Requirements:
Please extract every line of the data below and reproduce each one without any change.

[Element and text position data]
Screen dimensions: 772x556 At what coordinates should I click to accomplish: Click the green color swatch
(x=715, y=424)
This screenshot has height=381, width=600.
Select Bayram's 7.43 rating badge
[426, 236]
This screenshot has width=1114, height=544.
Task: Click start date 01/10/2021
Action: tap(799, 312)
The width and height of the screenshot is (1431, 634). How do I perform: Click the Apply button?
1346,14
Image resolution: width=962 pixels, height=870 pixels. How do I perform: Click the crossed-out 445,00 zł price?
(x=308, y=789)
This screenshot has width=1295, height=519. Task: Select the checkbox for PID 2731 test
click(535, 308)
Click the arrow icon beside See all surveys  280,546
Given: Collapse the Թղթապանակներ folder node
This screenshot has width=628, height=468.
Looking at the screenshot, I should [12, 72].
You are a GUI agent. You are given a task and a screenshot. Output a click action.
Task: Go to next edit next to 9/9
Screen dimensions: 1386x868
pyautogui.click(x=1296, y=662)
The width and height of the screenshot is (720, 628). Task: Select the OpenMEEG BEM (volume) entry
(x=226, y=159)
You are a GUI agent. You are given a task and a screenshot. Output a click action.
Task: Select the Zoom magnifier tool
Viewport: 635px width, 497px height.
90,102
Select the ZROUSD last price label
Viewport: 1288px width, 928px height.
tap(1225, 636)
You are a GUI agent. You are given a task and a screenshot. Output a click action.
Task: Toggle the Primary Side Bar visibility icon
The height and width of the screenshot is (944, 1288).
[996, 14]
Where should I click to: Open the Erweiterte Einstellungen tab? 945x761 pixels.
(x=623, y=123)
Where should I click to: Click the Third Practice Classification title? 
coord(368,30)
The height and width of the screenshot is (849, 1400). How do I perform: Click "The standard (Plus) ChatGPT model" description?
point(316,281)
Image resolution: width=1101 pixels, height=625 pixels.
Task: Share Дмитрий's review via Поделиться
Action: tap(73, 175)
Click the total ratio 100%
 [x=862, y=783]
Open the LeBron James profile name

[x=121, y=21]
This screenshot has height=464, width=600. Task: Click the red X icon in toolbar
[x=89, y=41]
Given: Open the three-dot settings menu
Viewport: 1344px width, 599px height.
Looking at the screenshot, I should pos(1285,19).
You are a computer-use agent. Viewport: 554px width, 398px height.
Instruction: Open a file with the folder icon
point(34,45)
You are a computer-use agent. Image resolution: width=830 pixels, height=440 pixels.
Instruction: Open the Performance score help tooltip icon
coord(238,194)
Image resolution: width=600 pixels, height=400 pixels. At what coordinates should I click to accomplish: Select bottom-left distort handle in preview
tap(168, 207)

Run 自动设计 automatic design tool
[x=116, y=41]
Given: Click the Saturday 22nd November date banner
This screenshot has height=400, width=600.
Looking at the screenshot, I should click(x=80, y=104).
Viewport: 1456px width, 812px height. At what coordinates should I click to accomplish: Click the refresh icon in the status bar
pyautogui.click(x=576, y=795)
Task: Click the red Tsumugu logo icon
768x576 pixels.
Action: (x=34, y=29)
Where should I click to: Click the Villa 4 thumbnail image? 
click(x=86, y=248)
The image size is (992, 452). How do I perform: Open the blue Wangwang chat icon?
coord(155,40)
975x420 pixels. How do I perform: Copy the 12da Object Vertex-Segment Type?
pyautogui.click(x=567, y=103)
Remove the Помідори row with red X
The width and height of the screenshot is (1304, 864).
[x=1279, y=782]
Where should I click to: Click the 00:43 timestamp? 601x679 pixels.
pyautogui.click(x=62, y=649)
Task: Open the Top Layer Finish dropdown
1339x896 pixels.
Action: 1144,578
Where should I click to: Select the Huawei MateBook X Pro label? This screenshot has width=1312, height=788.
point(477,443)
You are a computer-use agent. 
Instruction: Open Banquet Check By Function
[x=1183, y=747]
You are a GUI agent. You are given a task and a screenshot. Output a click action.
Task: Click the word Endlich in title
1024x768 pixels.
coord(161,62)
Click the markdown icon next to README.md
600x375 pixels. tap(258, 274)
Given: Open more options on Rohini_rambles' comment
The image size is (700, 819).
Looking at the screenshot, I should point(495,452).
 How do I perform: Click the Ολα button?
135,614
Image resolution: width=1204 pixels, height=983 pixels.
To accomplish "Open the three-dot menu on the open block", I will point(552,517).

Final answer:
Screen dimensions: 772x556 At what coordinates should I click to accomplish: Click the green color swatch
(x=715, y=424)
This screenshot has height=381, width=600.
Select Bayram's 7.43 rating badge
[426, 236]
This screenshot has width=1114, height=544.
Task: Click start date 01/10/2021
Action: tap(799, 312)
The width and height of the screenshot is (1431, 634). How do I perform: Click the Apply button?
1346,14
Image resolution: width=962 pixels, height=870 pixels. How do I perform: Click the crossed-out 445,00 zł price?
(x=308, y=789)
This screenshot has width=1295, height=519. Task: Select the checkbox for PID 2731 test
click(535, 308)
Click the arrow icon beside See all surveys  280,546
Given: Collapse the Թղթապանակներ folder node
This screenshot has width=628, height=468.
Looking at the screenshot, I should [12, 72].
You are a GUI agent. You are given a task and a screenshot. Output a click action.
Task: Go to next edit next to 9/9
Screen dimensions: 1386x868
pyautogui.click(x=1296, y=662)
The width and height of the screenshot is (720, 628). Task: Select the OpenMEEG BEM (volume) entry
(x=226, y=159)
You are a GUI agent. You are given a task and a screenshot. Output a click action.
Task: Select the Zoom magnifier tool
Viewport: 635px width, 497px height.
90,102
Select the ZROUSD last price label
Viewport: 1288px width, 928px height.
tap(1225, 636)
You are a GUI agent. You are given a task and a screenshot. Output a click action.
Task: Toggle the Primary Side Bar visibility icon
The height and width of the screenshot is (944, 1288).
[996, 14]
Where should I click to: Open the Erweiterte Einstellungen tab? 945x761 pixels.
(x=623, y=123)
Where should I click to: Click the Third Practice Classification title? 
coord(368,30)
The height and width of the screenshot is (849, 1400). How do I perform: Click "The standard (Plus) ChatGPT model" description?
point(316,281)
Image resolution: width=1101 pixels, height=625 pixels.
Task: Share Дмитрий's review via Поделиться
Action: tap(73, 175)
Click the total ratio 100%
 [x=862, y=783]
Open the LeBron James profile name

[x=121, y=21]
This screenshot has height=464, width=600. Task: Click the red X icon in toolbar
[x=89, y=41]
Given: Open the three-dot settings menu
Viewport: 1344px width, 599px height.
Looking at the screenshot, I should pos(1285,19).
You are a computer-use agent. Viewport: 554px width, 398px height.
Instruction: Open a file with the folder icon
point(34,45)
You are a computer-use agent. Image resolution: width=830 pixels, height=440 pixels.
Instruction: Open the Performance score help tooltip icon
coord(238,194)
Image resolution: width=600 pixels, height=400 pixels. At what coordinates should I click to accomplish: Select bottom-left distort handle in preview
tap(168, 207)

Run 自动设计 automatic design tool
[x=116, y=41]
Given: Click the Saturday 22nd November date banner
This screenshot has height=400, width=600.
Looking at the screenshot, I should click(x=80, y=104).
Viewport: 1456px width, 812px height. At what coordinates should I click to accomplish: Click the refresh icon in the status bar
pyautogui.click(x=576, y=795)
Task: Click the red Tsumugu logo icon
768x576 pixels.
Action: (x=34, y=29)
Where should I click to: Click the Villa 4 thumbnail image? 
click(x=86, y=248)
The image size is (992, 452). How do I perform: Open the blue Wangwang chat icon?
coord(155,40)
975x420 pixels. How do I perform: Copy the 12da Object Vertex-Segment Type?
pyautogui.click(x=567, y=103)
Remove the Помідори row with red X
The width and height of the screenshot is (1304, 864).
[x=1279, y=782]
Where should I click to: Click the 00:43 timestamp? 601x679 pixels.
pyautogui.click(x=62, y=649)
Task: Open the Top Layer Finish dropdown
1339x896 pixels.
Action: 1144,578
Where should I click to: Select the Huawei MateBook X Pro label? This screenshot has width=1312, height=788.
point(477,443)
You are a computer-use agent. 
Instruction: Open Banquet Check By Function
[x=1183, y=747]
You are a GUI agent. You are given a task and a screenshot. Output a click action.
Task: Click the word Endlich in title
1024x768 pixels.
coord(161,62)
Click the markdown icon next to README.md
600x375 pixels. tap(258, 274)
Given: Open more options on Rohini_rambles' comment
The image size is (700, 819).
Looking at the screenshot, I should point(495,452).
 How do I perform: Click the Ολα button?
135,614
Image resolution: width=1204 pixels, height=983 pixels.
To accomplish "Open the three-dot menu on the open block", I will point(552,517).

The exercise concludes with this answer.